With the batch of launch releases that came out with the Wii, Twilight Princesss and Trauma center definitely piqued my interest. Twilight princess was a definite purchase, but my inner virtual doctor clamored for more practice. Never having played the DS version, but having heard about how engaging the game was, I was moving into uncharted territory. Once the game was acquired, I was engrossed into Trauma Center as soon as I accessed the game through the Wii menu. All of my expectations were shattered once I began playing Trauma Center:Second Opinion as I cut into my first patient. Afterwards I was totally immersed in the game and continued through the game in about three to four sittings, always navigating the twists and turns in the story.
So, what is Trauma Center’s story? Not to reveal too many spoilers, but the story begins with a nice introduction for all of the main characters that you meet at the beginning of the game and gives a brief background for each of them. You play the role of Derek Stiles, fresh out of med school doctor, operating on your first patient. From there, the story takes off and it goes on an emotional roller coaster as you discover your skills and become entangled in a plot that allows for the greatest breakthrough in human medicine…or is it?
The graphics of this game definitely fit their role but are not cutting edge like what can be expected out of some of the other titles on the Wii (Most notably, Twilight Princess). During the story scenes, a static background appears and characters flash onto the screen with text of what is being said. Even though this isn’t a graphically superior way of presenting the story, it does fit the feel of the game and does add atmosphere.
The actual operations involve a little more animation as blood, infections, and other foreign bodies become lodged in the patients. If you are expecting a life like representation of the person that is being operated on, look elsewhere as the player will only see a three dimensional outline of the body that is being operated on. Once the player cuts into the body of the patient, an animated representation of the organ that is being operated on will appear with ailment that is afflicting the patient chugging away at his or her health. If you are the squeamish type, this game will not turn you off due to over employing the color red as the gore remains on a minimalist level due to the game catering to a wide demographic.The characters in the game have small quips that they blurt out depending on how the operation is proceeding, other than that though, the characters remain a tad bit on the silent side. The defibrillator and any other actions you attempt to perform on the patient do have a full sound to them and any mistakes that occur make the player cringe in fear as the noise of cutting into a human being emanate from the speakers. The music itself changes depending on the situation that the player is thrown into, but it seems there are only three songs that repeatedly play over and over in every operation that the player cuts into. A little more variety on the music front would have definitely helped increase game immersion.
The revolutionary controls of the Wii definitely play their role in this game. Both the Wiimote and the Nunchukas play an integral part in attempting to save the patient’s lives. The Wiimote allows for pointing and dragging over the patients body with different tools and the nunchuckas give the player the ability to select the implement that is required for the job at hand. The controls are very smooth but it is frustrating when you actually move out of the sensor area and you get a negative mark against your surgeon skills as it resets itself. I was glad to see that the controls are responsive and allow the player to operate on the patient without having to worry about messing up the fine details of the operation and putting the patient’s life into jeopardy.

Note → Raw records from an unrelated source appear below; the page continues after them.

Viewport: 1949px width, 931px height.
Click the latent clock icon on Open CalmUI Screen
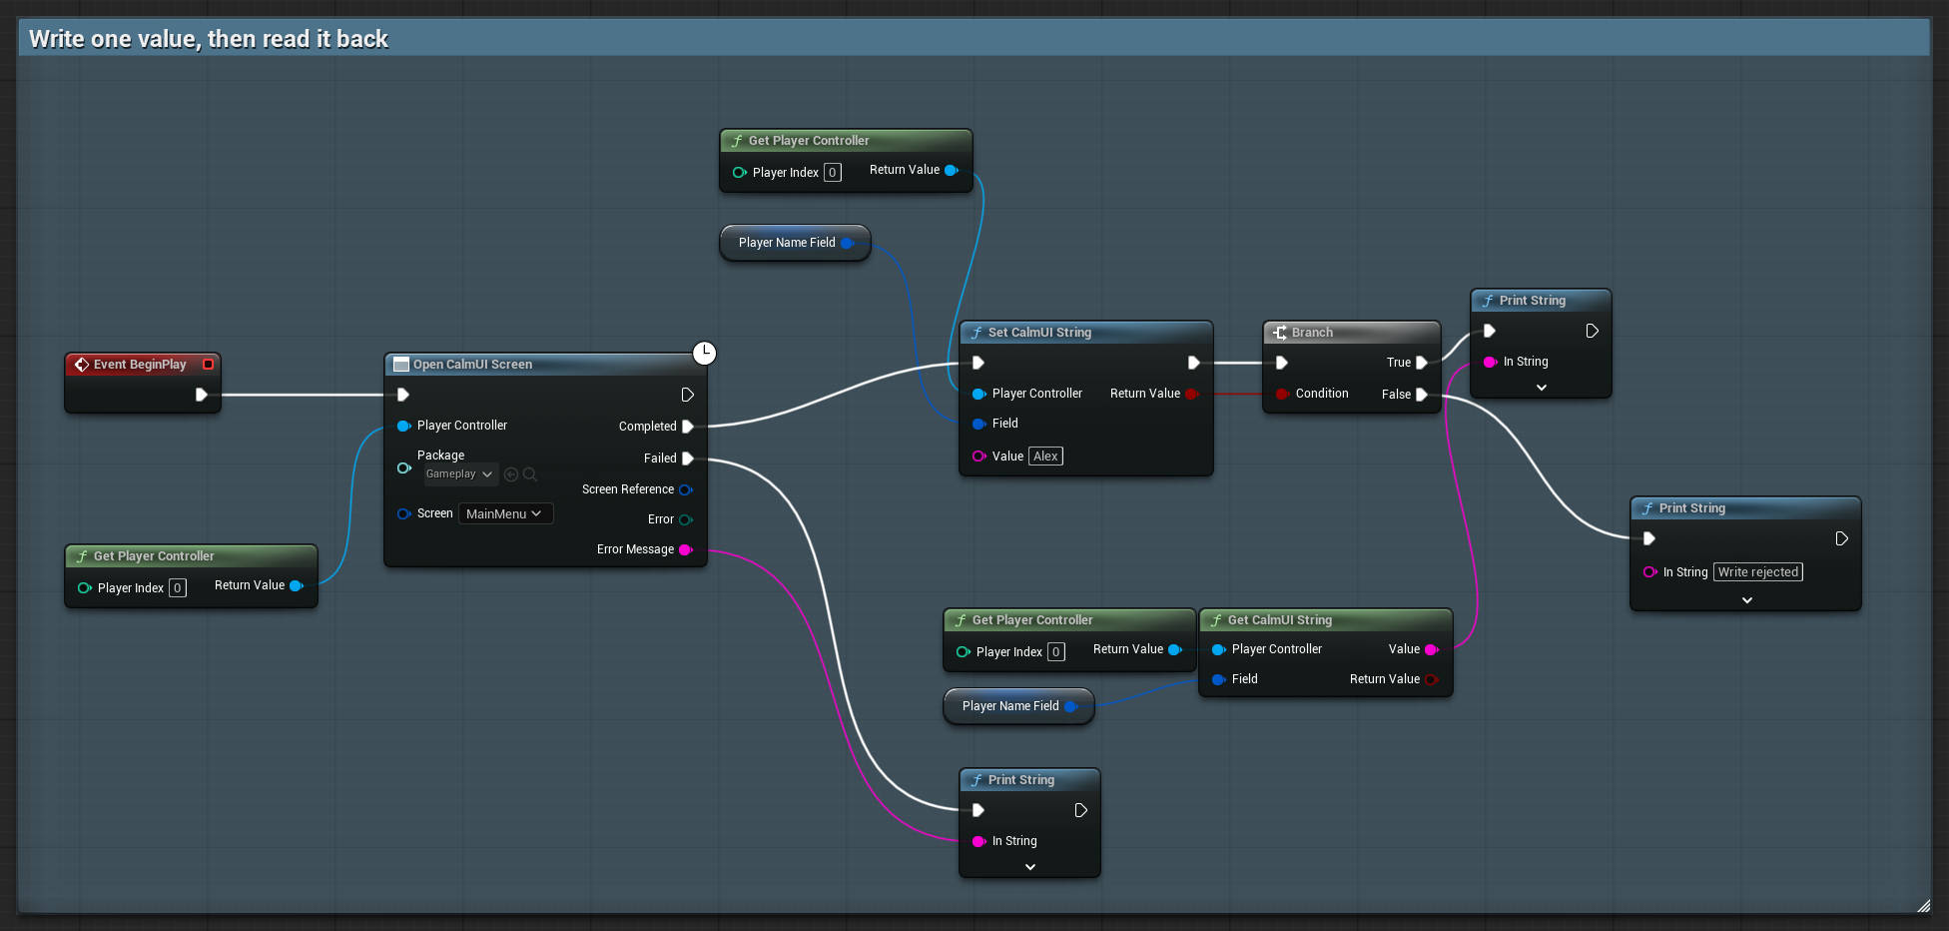[705, 353]

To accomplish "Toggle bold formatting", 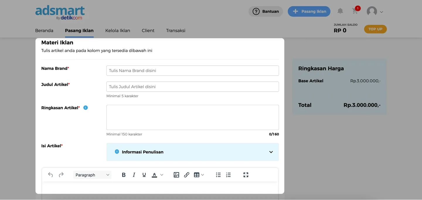I will 124,175.
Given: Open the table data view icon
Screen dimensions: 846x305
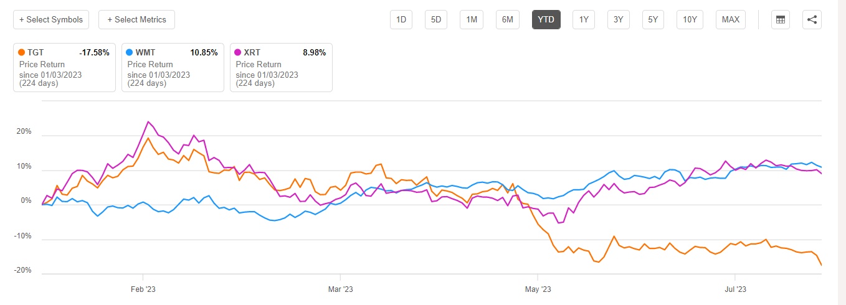Looking at the screenshot, I should click(779, 19).
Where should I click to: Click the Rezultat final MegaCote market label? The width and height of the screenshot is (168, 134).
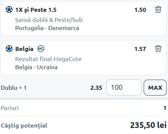point(49,59)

The gameplay is where Trauma Center shines. Once I began playing the game, I could not put down the controller as I was in totally immersed. With the first couple of operations, the characters are introduced and the player, as Derek Stiles, learns the ropes of what it is to be a surgeon. At first, the nurse that works in tandem with the doctor and only a few tools are unlocked. As the player moves through the intro chapter of the game, they are slowly given more options and have to think for themselves on how to proceed in the situation they are in. Every operation has a time crunch that is predetermined and the operation has to be concluded within that time period or the patient expires. Moving towards the end of the game, all your acquired skills will play a role in attempting to help save the patient’s life, as the missions did progressively get harder and I did want to throw the Wiimote across the room, but my desire to figure out the answer to the problem kept me chugging through the game.
Once a patient is in a stable condition and you suture up the wounds, you receive a numerical score that is dependent on multiple factors that occur during the operation. Anything from the accuracy of your incisions to the proper suturing of wounds plays a vital role in that end game score. The game will also apply a alphabetical ranking to your performance ala Advance Wars.With the game being a launch title and costing $49.99 at big box retailers, I would have expected more to do after I finished the game. Sadly, the only thing you can do is raise the difficulty which seemingly only adjusts the amount of mistakes you can make and how high of a chain you can tie together without making those said mistakes. Once the game has been beaten, the only thing the player can do is go back to attempting to receive a higher score in previous operations. Practice does make perfect. I wish the game would have shipped a random operation generator as it would definitely have added to the longevity of the game. Due to this, the game might be relegated to rental status unless you have the money to spend on this game. As I have mentioned previously, I did get my enjoyment out of the game.